DevOps is bad because for some reason we've decided to invent new programming languages that you can't debug locally and so you have to keep pushing commits to the pipeline server. It's bullshit.

"Why do you write all your pipelines as shell scripts and then wrap them in yaml at the very end"?

Because then I can run them locally quickly and test individual components of them instead of "edit, commit, push, wait 10 minutes, read error message, repeat".

[–] [email protected] 13 points 5 months ago (1 children)

FWIW, gitlab-runner exec and earthly exist for running tests locally, with others things like nektos/act for GHA as a 3rd party solution. I’ll never get used to yaml, though, all my pipelines are mostly shell scripts. Using a markup language as a programming language was definitely one of the decisions of all time.

[–] [email protected] 2 points 5 months ago (1 children)

Gitlab-runner exec and act are great tools, but this goes out of the window as soon as the cloud hosting service is a little less intelligent (looking at you, azure DevOps, who removed the hack that let pipeline run locally in 2019)

[–] [email protected] 1 points 5 months ago

That’s why earthly exists. Now you can run your pipeline on a container with a “familiar syntax” inside another container with a “familiar syntax” inside of a “reproducible, easy-to-use” VM provisioned on top of probably KVM, as Torvalds intended

[–] [email protected] 35 points 6 months ago (1 children)

You just need to learn from big automakers and use Volkswagen!

[–] [email protected] 5 points 6 months ago

Sir, you just made my day thank you!

[–] Potatos_are_not_friends 32 points 6 months ago (1 children)

How are you bad?

You got a green verification checkmark on the same day! That's a win!

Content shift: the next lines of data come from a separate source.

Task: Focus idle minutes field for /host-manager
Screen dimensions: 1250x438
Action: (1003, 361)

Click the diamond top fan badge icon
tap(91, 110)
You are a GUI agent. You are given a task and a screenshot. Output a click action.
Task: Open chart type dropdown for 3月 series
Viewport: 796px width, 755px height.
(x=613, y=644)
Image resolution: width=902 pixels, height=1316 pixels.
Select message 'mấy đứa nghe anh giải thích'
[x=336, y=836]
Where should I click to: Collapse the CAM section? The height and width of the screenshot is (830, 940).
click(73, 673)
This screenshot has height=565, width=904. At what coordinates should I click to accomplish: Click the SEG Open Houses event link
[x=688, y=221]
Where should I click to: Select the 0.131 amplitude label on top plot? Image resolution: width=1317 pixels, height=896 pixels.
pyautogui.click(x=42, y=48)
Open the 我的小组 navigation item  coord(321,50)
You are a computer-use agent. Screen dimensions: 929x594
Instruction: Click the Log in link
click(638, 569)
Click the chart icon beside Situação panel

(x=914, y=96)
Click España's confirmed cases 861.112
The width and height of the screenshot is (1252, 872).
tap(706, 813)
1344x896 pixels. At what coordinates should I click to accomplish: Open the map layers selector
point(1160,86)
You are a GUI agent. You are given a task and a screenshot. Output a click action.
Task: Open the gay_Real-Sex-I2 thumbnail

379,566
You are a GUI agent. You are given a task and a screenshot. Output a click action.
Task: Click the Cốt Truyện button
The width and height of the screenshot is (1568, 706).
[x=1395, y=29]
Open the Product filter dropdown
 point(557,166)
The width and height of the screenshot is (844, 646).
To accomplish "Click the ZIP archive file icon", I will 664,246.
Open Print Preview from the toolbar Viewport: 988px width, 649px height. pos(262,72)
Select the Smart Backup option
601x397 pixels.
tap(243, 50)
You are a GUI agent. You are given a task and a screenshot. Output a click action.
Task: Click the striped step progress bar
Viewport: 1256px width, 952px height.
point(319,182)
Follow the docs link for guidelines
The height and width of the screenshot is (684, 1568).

[–] kometes 1 points 5 months ago

My build environment has 3 jillion unneeded builds going. I am lucky to get 2 build failures in a single day.

[–] [email protected] 27 points 6 months ago (1 children)

Local tests are less shameful. Imagine if you had a Red X online for every compiler or syntax error whilst developing.

So it is.

[–] [email protected] 10 points 6 months ago

This is what it looks like when I'm working on Jenkin files.

[–] SpaceNoodle 14 points 6 months ago

And only one of those runs has complete logs containing the actual error causing the failure.

[–] Agent641 6 points 5 months ago (1 children)
[–] alyth 6 points 5 months ago

development build of call of duty black ops

[–] mumblerfish 5 points 6 months ago

Come on! You need those red crosses to know it fails as it should. Thats what I would say they are there for :-)

[–] [email protected] 5 points 6 months ago

If the build doesn't fit, you must...rerun the test suite locally

[–] [email protected] 3 points 5 months ago

As a fellow jenkins miner. I know this red (x) all too well.